There genuinely is no “out,” here. Brook Lopez could and should leave as a free agent this summer, and the Nets would still be above the salary cap. Thaddeus Young could opt out of his player option and take the same route, and in doing so the Nets would still be just an average salary below the cap. Good thing the Hawks’ pick won’t cost all that much money.
Thaddeus Young, mind you, is the only holdover from the Garnett and Pierce deal, a transaction that is still less than two years old. Pierce was left to wander last summer, KG was sent back to Minnesota, Terry was exiled to Sacramento last season, and yet the Nets will still be feeling the aftereffects of this transaction in 2018 when they have to send a draft pick to Boston. Damian Lillard, the potential draft pick the Nets effectively sent to Portland in 2012 for Gerald Wallace’s past-prime days, will likely be making his fifth All-Star Game during that campaign.
The Nets don’t have much to build on. Young and Lopez are possibly gone, unless the Nets overpay (and why wouldn’t they, with no draft pick to plan for?) to keep them around. Bojan Bogdanovic is a nice player, he’s about to enter his prime and he’s on one of the NBA’s best deals, but he is at best a seventh man on a championship team. Mason Plumlee seems like a per-minute comer, but he’s already turned 25 and the Nets saw fit to play him just eight minutes a game in the playoffs.
Brooklyn, even with the re-signed Lopez and Young on board, will have cap space in 2016, but so will seemingly every other team outside of the squad in Oklahoma City that can sign Kevin Durant to way more money than anyone else. Even if Boston continues its slow ascent, it had already rushed past the Nets and will have the better of the team’s two first-round picks in 2016 and 2018. Lionel Hollins is a sensible coach, but it’s very well possible that he has extracted everything he could from this Nets roster.
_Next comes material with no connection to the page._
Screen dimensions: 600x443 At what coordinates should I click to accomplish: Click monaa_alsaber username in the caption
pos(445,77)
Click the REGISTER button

Joe Johnson thinks that changes will be made, but who is trading for Joe Johnson or Deron Williams at this point? Does Billy King run a second NBA team?
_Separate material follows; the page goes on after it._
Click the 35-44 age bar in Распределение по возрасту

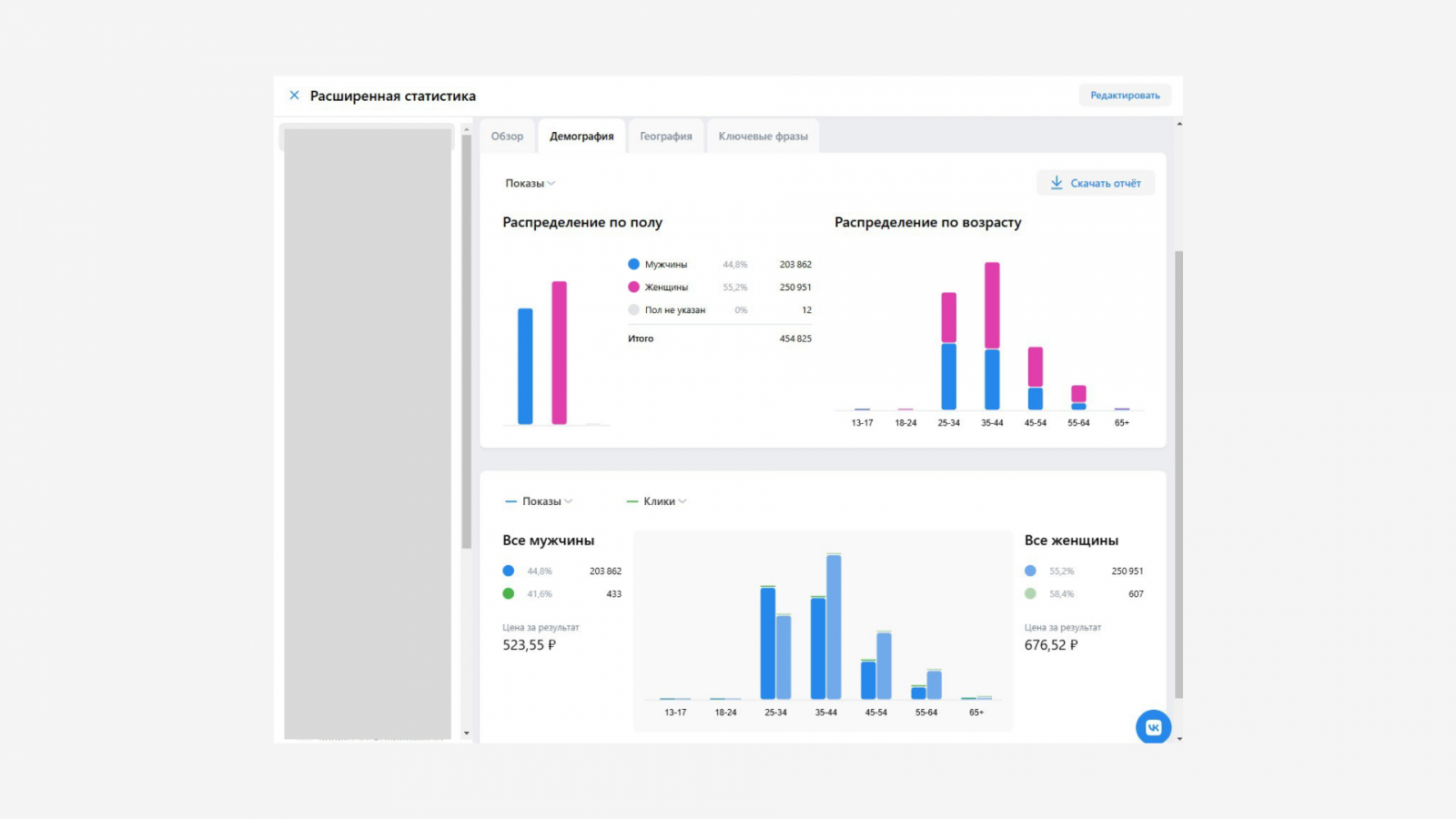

And the end result was 38 wins. And what’s worst is what could come next.
Complications surrounding the sale of his stake in the Barclays Center could delay Prokhorov’s selling of the team. Already an absentee owner, this would leave King in charge of the outfit – the exact opposite of when Geoff Petrie was allowed to run the Sacramento Kings under the penny-pinching guise of the loathsome Maloof brothers. With no incentive to bottom out and earn a good draft pick, King would then be charged with sustaining that mediocre run, again turning one bad veteran contract into another one as the Nets chase that eighth seed.
Then again, King may not have any candidates to chase down. Because the NBA has left general managers like Billy King behind, there may not be any more bad contracts to grab onto. This has nothing to do with the NBA’s next television deal, and the skyrocketing salary cap.
This has everything to do with the fact that there aren’t any Billy King-like contracts waiting to be dealt for. Joe Johnson is already on the Nets. So is Deron Williams, at $22.3 million in 2017. So is Brook Lopez, potentially, on another max contract on two feet that are one bad break away from retirement.
King has to stick it out until 2018-19 because of moves he made in 2011, 2012, and 2013. And, potentially with Lopez and Young, in 2015. He saw no reason to put protection on his draft picks or pay attention to the shifting NBA culture, and as a result the Nets will enter 2020 after spending an entire decade as the NBA’s laughingstock. The franchise that seemed set to Jay-Z its’ way into acting as the NBA’s hottest – LeBron-wielding, cash-spending, cachet-having – team has the biggest hole to dig out of as any NBA team. And it is likely three or four years away from even being allowed to handle its own shovel.
We told you that we tried to be nice. The facts got in the way of that.